▶ [Action item]: From the first line to the last, print the data exactly as written.

Records from a data source
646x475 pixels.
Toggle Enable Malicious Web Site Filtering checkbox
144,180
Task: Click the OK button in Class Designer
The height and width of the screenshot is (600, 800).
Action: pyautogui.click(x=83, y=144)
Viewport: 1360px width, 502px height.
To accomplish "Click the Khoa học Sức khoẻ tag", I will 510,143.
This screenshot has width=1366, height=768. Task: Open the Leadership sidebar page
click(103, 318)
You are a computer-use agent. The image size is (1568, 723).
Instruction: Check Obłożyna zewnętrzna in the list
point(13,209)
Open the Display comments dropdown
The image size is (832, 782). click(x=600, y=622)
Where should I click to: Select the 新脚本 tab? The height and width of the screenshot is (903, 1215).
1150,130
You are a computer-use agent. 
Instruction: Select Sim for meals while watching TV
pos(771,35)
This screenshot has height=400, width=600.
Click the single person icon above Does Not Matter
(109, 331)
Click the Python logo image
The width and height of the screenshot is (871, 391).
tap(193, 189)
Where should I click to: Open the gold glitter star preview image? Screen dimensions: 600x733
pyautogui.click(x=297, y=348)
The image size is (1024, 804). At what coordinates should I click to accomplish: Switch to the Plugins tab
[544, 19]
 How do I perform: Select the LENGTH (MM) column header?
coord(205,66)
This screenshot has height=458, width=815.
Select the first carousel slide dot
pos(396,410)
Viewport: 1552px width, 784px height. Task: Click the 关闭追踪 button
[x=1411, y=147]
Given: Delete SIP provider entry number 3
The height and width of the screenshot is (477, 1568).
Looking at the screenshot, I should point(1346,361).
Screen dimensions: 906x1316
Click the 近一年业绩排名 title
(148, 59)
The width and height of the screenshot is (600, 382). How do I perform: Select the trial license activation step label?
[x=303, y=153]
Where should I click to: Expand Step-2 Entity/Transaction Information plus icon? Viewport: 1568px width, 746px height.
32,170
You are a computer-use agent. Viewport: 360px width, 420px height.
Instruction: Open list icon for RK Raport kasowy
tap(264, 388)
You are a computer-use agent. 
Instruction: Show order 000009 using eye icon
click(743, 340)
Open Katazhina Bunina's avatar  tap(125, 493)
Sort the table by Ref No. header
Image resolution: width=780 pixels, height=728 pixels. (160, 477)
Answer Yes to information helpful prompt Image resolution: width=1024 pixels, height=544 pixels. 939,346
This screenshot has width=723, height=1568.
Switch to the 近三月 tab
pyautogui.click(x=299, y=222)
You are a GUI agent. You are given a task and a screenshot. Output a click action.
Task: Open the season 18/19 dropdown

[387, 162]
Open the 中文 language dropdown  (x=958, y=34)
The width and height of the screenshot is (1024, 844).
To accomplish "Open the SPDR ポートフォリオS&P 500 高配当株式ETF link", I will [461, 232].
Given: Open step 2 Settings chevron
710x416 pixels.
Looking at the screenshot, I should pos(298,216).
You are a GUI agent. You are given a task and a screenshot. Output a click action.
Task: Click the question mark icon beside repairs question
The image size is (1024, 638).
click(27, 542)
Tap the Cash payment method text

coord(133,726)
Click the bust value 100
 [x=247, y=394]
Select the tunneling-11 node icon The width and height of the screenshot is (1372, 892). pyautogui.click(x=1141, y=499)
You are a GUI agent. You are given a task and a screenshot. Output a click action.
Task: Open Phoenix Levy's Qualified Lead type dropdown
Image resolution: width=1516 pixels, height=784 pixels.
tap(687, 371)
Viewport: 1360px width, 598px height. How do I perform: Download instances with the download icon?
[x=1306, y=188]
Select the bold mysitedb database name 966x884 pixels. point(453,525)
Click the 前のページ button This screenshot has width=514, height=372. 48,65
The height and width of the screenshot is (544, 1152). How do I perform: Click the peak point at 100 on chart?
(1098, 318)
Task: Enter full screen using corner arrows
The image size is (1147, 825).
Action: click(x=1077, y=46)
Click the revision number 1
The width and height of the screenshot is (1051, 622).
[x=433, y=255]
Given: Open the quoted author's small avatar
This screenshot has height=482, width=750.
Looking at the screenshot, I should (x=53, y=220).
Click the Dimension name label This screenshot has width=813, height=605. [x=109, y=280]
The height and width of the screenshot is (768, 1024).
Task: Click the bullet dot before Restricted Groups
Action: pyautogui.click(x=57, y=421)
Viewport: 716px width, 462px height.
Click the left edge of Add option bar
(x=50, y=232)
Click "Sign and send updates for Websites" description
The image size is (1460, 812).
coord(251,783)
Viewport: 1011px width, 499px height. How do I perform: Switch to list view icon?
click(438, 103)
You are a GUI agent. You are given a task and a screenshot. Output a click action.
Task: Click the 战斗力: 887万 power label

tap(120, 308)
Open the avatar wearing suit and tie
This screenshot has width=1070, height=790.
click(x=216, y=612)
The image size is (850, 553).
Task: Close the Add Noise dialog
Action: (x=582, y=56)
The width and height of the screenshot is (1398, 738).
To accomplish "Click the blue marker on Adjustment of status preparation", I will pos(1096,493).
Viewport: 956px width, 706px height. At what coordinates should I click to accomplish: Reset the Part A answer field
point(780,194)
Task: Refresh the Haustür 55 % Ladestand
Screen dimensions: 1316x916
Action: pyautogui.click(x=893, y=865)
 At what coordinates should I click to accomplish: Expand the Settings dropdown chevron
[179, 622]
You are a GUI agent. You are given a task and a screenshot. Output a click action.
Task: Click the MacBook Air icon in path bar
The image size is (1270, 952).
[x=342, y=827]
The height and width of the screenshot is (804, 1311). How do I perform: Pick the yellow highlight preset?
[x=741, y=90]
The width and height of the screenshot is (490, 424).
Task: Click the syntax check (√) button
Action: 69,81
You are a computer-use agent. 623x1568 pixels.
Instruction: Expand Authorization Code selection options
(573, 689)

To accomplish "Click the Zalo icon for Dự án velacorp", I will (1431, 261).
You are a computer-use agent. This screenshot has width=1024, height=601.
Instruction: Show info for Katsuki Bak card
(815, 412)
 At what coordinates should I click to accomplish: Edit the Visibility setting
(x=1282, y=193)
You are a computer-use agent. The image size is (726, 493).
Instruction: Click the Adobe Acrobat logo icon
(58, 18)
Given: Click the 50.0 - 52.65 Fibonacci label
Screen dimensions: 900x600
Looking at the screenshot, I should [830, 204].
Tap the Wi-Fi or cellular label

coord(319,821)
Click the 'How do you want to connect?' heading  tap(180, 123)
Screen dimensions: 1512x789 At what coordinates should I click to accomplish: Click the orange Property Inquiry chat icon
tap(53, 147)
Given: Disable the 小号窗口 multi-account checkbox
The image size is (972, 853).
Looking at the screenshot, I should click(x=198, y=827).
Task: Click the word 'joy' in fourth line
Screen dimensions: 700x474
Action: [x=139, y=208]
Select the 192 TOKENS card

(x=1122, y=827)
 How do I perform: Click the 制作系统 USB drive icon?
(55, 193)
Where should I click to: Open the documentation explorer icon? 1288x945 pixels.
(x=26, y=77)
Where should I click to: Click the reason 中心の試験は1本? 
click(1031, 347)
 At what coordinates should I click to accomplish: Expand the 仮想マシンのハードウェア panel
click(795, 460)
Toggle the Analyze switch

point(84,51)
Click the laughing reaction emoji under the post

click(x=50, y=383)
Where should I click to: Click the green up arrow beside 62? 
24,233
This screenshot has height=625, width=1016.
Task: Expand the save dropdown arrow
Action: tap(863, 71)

▶ [Answer area]:
646x475 pixels.
Toggle Enable Malicious Web Site Filtering checkbox
144,180
Task: Click the OK button in Class Designer
The height and width of the screenshot is (600, 800).
Action: pyautogui.click(x=83, y=144)
Viewport: 1360px width, 502px height.
To accomplish "Click the Khoa học Sức khoẻ tag", I will 510,143.
This screenshot has width=1366, height=768. Task: Open the Leadership sidebar page
click(103, 318)
You are a computer-use agent. The image size is (1568, 723).
Instruction: Check Obłożyna zewnętrzna in the list
point(13,209)
Open the Display comments dropdown
The image size is (832, 782). click(x=600, y=622)
Where should I click to: Select the 新脚本 tab? The height and width of the screenshot is (903, 1215).
1150,130
You are a computer-use agent. 
Instruction: Select Sim for meals while watching TV
pos(771,35)
This screenshot has height=400, width=600.
Click the single person icon above Does Not Matter
(109, 331)
Click the Python logo image
The width and height of the screenshot is (871, 391).
tap(193, 189)
Where should I click to: Open the gold glitter star preview image? Screen dimensions: 600x733
pyautogui.click(x=297, y=348)
The image size is (1024, 804). At what coordinates should I click to accomplish: Switch to the Plugins tab
[544, 19]
 How do I perform: Select the LENGTH (MM) column header?
coord(205,66)
This screenshot has height=458, width=815.
Select the first carousel slide dot
pos(396,410)
Viewport: 1552px width, 784px height. Task: Click the 关闭追踪 button
[x=1411, y=147]
Given: Delete SIP provider entry number 3
The height and width of the screenshot is (477, 1568).
Looking at the screenshot, I should point(1346,361).
Screen dimensions: 906x1316
Click the 近一年业绩排名 title
(148, 59)
The width and height of the screenshot is (600, 382). How do I perform: Select the trial license activation step label?
[x=303, y=153]
Where should I click to: Expand Step-2 Entity/Transaction Information plus icon? Viewport: 1568px width, 746px height.
32,170
You are a computer-use agent. Viewport: 360px width, 420px height.
Instruction: Open list icon for RK Raport kasowy
tap(264, 388)
You are a computer-use agent. 
Instruction: Show order 000009 using eye icon
click(743, 340)
Open Katazhina Bunina's avatar  tap(125, 493)
Sort the table by Ref No. header
Image resolution: width=780 pixels, height=728 pixels. (160, 477)
Answer Yes to information helpful prompt Image resolution: width=1024 pixels, height=544 pixels. 939,346
This screenshot has width=723, height=1568.
Switch to the 近三月 tab
pyautogui.click(x=299, y=222)
You are a GUI agent. You are given a task and a screenshot. Output a click action.
Task: Open the season 18/19 dropdown

[387, 162]
Open the 中文 language dropdown  (x=958, y=34)
The width and height of the screenshot is (1024, 844).
To accomplish "Open the SPDR ポートフォリオS&P 500 高配当株式ETF link", I will [461, 232].
Given: Open step 2 Settings chevron
710x416 pixels.
Looking at the screenshot, I should pos(298,216).
You are a GUI agent. You are given a task and a screenshot. Output a click action.
Task: Click the question mark icon beside repairs question
The image size is (1024, 638).
click(27, 542)
Tap the Cash payment method text

coord(133,726)
Click the bust value 100
 [x=247, y=394]
Select the tunneling-11 node icon The width and height of the screenshot is (1372, 892). pyautogui.click(x=1141, y=499)
You are a GUI agent. You are given a task and a screenshot. Output a click action.
Task: Open Phoenix Levy's Qualified Lead type dropdown
Image resolution: width=1516 pixels, height=784 pixels.
tap(687, 371)
Viewport: 1360px width, 598px height. How do I perform: Download instances with the download icon?
[x=1306, y=188]
Select the bold mysitedb database name 966x884 pixels. point(453,525)
Click the 前のページ button This screenshot has width=514, height=372. 48,65
The height and width of the screenshot is (544, 1152). How do I perform: Click the peak point at 100 on chart?
(1098, 318)
Task: Enter full screen using corner arrows
The image size is (1147, 825).
Action: click(x=1077, y=46)
Click the revision number 1
The width and height of the screenshot is (1051, 622).
[x=433, y=255]
Given: Open the quoted author's small avatar
This screenshot has height=482, width=750.
Looking at the screenshot, I should (x=53, y=220).
Click the Dimension name label This screenshot has width=813, height=605. [x=109, y=280]
The height and width of the screenshot is (768, 1024).
Task: Click the bullet dot before Restricted Groups
Action: pyautogui.click(x=57, y=421)
Viewport: 716px width, 462px height.
Click the left edge of Add option bar
(x=50, y=232)
Click "Sign and send updates for Websites" description
The image size is (1460, 812).
coord(251,783)
Viewport: 1011px width, 499px height. How do I perform: Switch to list view icon?
click(438, 103)
You are a GUI agent. You are given a task and a screenshot. Output a click action.
Task: Click the 战斗力: 887万 power label

tap(120, 308)
Open the avatar wearing suit and tie
This screenshot has width=1070, height=790.
click(x=216, y=612)
The image size is (850, 553).
Task: Close the Add Noise dialog
Action: (x=582, y=56)
The width and height of the screenshot is (1398, 738).
To accomplish "Click the blue marker on Adjustment of status preparation", I will pos(1096,493).
Viewport: 956px width, 706px height. At what coordinates should I click to accomplish: Reset the Part A answer field
point(780,194)
Task: Refresh the Haustür 55 % Ladestand
Screen dimensions: 1316x916
Action: pyautogui.click(x=893, y=865)
 At what coordinates should I click to accomplish: Expand the Settings dropdown chevron
[179, 622]
You are a GUI agent. You are given a task and a screenshot. Output a click action.
Task: Click the MacBook Air icon in path bar
The image size is (1270, 952).
[x=342, y=827]
The height and width of the screenshot is (804, 1311). How do I perform: Pick the yellow highlight preset?
[x=741, y=90]
The width and height of the screenshot is (490, 424).
Task: Click the syntax check (√) button
Action: 69,81
You are a computer-use agent. 623x1568 pixels.
Instruction: Expand Authorization Code selection options
(573, 689)

To accomplish "Click the Zalo icon for Dự án velacorp", I will (1431, 261).
You are a computer-use agent. This screenshot has width=1024, height=601.
Instruction: Show info for Katsuki Bak card
(815, 412)
 At what coordinates should I click to accomplish: Edit the Visibility setting
(x=1282, y=193)
You are a computer-use agent. The image size is (726, 493).
Instruction: Click the Adobe Acrobat logo icon
(58, 18)
Given: Click the 50.0 - 52.65 Fibonacci label
Screen dimensions: 900x600
Looking at the screenshot, I should [830, 204].
Tap the Wi-Fi or cellular label

coord(319,821)
Click the 'How do you want to connect?' heading  tap(180, 123)
Screen dimensions: 1512x789 At what coordinates should I click to accomplish: Click the orange Property Inquiry chat icon
tap(53, 147)
Given: Disable the 小号窗口 multi-account checkbox
The image size is (972, 853).
Looking at the screenshot, I should click(x=198, y=827).
Task: Click the word 'joy' in fourth line
Screen dimensions: 700x474
Action: [x=139, y=208]
Select the 192 TOKENS card

(x=1122, y=827)
 How do I perform: Click the 制作系统 USB drive icon?
(55, 193)
Where should I click to: Open the documentation explorer icon? 1288x945 pixels.
(x=26, y=77)
Where should I click to: Click the reason 中心の試験は1本? 
click(1031, 347)
 At what coordinates should I click to accomplish: Expand the 仮想マシンのハードウェア panel
click(795, 460)
Toggle the Analyze switch

point(84,51)
Click the laughing reaction emoji under the post

click(x=50, y=383)
Where should I click to: Click the green up arrow beside 62? 
24,233
This screenshot has height=625, width=1016.
Task: Expand the save dropdown arrow
Action: tap(863, 71)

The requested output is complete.